What is expected> Arrange the part of the records that opens with the line containing "Go to the previous page of examples" and closes with the line containing "Looking at the screenshot, I should (x=101, y=139).", both included, as a Markdown table with the columns Row and Text. Give each line its own numbered row and skip blank lines.

Records provided>
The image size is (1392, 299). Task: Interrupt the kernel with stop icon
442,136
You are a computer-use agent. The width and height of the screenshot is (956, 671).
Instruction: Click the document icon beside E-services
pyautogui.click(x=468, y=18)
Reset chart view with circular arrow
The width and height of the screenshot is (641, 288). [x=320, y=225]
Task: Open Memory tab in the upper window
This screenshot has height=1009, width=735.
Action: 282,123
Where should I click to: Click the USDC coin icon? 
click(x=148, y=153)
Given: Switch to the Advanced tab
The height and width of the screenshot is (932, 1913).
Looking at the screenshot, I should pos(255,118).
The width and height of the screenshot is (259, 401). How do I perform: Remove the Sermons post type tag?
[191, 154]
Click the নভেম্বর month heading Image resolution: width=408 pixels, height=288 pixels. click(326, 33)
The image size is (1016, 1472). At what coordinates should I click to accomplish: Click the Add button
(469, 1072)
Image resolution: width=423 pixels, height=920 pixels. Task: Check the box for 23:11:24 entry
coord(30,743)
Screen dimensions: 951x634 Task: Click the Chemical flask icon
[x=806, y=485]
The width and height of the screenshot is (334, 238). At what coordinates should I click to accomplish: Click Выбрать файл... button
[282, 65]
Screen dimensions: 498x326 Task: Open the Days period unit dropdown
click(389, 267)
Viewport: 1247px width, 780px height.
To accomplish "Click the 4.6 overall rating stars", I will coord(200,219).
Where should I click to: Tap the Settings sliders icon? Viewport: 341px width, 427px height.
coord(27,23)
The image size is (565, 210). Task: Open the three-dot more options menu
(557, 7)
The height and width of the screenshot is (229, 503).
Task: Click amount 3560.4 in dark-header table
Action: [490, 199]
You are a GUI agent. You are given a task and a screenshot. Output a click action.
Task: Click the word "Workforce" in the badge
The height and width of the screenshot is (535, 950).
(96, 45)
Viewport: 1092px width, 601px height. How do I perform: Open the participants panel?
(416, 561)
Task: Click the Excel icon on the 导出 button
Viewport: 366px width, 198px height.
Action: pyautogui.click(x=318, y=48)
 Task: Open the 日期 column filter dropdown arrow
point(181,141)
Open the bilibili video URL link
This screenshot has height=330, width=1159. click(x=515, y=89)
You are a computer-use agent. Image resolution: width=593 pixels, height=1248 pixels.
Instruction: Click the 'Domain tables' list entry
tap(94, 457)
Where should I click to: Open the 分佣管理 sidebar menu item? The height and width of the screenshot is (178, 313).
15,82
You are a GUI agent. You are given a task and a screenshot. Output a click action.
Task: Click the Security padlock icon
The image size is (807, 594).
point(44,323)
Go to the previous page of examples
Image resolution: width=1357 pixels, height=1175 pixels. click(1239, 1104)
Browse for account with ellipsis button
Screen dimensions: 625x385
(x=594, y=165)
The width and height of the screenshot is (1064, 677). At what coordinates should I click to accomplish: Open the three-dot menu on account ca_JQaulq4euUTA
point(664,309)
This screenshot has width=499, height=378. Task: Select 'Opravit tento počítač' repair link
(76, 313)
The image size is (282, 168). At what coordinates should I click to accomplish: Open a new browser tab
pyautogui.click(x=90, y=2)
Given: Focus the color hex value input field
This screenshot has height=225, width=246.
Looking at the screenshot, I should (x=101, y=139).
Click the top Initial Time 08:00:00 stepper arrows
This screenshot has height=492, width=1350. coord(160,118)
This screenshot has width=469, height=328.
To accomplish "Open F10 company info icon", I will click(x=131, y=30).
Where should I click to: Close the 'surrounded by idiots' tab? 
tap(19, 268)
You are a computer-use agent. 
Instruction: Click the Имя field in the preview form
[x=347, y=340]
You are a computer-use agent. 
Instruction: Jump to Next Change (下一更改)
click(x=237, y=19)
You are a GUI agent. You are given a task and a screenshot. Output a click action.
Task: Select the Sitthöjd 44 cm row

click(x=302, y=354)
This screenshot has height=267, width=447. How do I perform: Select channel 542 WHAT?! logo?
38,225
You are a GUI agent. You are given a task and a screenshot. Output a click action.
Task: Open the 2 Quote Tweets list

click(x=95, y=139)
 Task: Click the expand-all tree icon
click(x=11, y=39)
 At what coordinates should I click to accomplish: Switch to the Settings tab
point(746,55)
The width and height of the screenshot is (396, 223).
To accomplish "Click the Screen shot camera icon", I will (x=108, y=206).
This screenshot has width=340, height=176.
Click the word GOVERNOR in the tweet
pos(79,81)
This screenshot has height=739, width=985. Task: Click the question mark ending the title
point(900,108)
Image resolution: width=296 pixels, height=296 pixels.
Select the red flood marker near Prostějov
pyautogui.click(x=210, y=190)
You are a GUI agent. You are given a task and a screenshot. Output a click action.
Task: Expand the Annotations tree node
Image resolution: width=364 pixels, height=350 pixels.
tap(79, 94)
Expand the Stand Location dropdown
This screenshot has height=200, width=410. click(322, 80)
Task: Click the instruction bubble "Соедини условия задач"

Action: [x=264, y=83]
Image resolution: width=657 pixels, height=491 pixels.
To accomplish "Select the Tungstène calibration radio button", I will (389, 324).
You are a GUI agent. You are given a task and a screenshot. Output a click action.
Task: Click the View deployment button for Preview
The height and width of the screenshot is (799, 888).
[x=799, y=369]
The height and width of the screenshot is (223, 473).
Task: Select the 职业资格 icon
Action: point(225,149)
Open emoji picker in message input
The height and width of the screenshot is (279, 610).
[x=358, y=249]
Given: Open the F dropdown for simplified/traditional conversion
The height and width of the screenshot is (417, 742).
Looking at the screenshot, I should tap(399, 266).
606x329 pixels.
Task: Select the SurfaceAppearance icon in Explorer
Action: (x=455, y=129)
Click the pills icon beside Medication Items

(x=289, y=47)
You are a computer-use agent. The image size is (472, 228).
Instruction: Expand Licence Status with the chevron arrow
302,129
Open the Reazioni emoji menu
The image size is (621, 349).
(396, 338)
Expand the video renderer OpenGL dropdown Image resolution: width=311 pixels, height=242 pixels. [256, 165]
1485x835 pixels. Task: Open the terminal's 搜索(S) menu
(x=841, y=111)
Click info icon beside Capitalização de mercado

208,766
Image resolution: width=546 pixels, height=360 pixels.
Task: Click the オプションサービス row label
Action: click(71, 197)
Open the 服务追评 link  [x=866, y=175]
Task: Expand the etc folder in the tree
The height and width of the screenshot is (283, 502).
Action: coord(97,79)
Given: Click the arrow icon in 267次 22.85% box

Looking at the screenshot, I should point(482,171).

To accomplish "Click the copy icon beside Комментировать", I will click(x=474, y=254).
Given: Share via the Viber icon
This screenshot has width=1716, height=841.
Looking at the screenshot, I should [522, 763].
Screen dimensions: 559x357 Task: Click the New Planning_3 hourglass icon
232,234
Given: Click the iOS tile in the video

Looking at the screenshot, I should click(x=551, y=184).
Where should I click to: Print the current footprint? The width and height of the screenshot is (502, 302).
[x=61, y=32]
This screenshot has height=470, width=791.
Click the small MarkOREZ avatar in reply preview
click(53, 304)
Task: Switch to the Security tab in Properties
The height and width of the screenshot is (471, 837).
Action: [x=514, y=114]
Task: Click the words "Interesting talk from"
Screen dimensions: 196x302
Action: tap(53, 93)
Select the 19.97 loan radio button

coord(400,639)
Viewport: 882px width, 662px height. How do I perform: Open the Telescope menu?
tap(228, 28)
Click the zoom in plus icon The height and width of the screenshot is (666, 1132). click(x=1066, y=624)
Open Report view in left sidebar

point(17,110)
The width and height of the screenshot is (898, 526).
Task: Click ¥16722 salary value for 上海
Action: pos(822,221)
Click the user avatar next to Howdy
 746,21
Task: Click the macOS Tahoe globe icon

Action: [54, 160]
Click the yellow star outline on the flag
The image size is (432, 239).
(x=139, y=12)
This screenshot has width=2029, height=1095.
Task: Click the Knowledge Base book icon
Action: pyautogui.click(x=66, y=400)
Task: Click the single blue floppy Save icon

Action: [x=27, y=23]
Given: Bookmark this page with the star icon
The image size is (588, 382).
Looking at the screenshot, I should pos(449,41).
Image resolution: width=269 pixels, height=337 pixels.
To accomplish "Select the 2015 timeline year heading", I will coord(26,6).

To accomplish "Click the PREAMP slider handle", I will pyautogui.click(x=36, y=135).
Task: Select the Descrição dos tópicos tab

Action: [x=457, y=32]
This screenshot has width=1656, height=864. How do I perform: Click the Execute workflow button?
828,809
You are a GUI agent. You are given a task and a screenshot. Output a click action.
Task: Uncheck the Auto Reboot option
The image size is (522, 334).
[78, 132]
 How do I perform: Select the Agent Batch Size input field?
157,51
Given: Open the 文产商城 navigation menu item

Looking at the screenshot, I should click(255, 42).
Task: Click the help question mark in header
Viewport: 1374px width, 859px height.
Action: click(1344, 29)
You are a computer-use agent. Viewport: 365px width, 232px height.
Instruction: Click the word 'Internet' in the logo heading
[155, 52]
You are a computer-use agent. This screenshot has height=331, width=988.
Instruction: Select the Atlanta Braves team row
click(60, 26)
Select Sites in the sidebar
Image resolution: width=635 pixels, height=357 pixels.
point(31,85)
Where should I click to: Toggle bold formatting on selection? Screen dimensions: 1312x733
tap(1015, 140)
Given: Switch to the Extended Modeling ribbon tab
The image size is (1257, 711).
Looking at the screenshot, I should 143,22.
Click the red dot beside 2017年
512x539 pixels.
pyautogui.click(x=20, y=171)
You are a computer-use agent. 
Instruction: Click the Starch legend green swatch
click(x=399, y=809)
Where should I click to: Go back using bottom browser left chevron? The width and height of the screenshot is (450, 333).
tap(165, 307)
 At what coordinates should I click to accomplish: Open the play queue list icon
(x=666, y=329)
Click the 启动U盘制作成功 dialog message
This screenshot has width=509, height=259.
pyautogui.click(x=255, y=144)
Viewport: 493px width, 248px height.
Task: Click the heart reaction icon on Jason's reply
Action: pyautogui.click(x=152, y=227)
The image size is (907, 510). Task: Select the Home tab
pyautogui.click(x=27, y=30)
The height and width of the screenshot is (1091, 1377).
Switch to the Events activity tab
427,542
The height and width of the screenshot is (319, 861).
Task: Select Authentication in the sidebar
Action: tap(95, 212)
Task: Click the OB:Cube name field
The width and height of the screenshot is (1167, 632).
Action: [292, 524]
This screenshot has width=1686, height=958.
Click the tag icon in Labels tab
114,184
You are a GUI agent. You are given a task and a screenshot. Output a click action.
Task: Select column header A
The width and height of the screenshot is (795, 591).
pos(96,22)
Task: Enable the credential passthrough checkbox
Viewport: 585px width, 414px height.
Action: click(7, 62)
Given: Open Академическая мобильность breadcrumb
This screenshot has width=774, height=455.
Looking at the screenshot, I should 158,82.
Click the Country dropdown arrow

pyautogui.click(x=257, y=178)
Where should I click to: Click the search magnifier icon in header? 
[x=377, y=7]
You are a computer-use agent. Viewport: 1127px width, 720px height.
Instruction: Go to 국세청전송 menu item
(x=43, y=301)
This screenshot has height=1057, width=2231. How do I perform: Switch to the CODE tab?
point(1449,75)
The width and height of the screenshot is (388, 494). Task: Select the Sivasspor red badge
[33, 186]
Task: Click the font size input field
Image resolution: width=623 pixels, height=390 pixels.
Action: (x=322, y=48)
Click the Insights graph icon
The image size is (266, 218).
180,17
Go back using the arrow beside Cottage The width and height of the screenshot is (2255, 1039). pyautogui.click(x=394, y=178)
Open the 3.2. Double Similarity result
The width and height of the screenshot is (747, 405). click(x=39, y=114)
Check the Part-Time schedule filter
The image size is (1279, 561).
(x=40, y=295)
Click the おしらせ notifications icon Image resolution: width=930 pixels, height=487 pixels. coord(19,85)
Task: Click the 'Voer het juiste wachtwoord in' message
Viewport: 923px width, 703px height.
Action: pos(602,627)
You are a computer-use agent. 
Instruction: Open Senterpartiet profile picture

Output of the exercise>
| Row | Text |
|---|---|
| 1 | Go to the previous page of examples |
| 2 | Image resolution: width=1357 pixels, height=1175 pixels. click(1239, 1104) |
| 3 | Browse for account with ellipsis button |
| 4 | Screen dimensions: 625x385 |
| 5 | (x=594, y=165) |
| 6 | The width and height of the screenshot is (1064, 677). At what coordinates should I click to accomplish: Open the three-dot menu on account ca_JQaulq4euUTA |
| 7 | point(664,309) |
| 8 | This screenshot has width=499, height=378. Task: Select 'Opravit tento počítač' repair link |
| 9 | (76, 313) |
| 10 | The image size is (282, 168). At what coordinates should I click to accomplish: Open a new browser tab |
| 11 | pyautogui.click(x=90, y=2) |
| 12 | Given: Focus the color hex value input field |
| 13 | This screenshot has height=225, width=246. |
| 14 | Looking at the screenshot, I should (x=101, y=139). |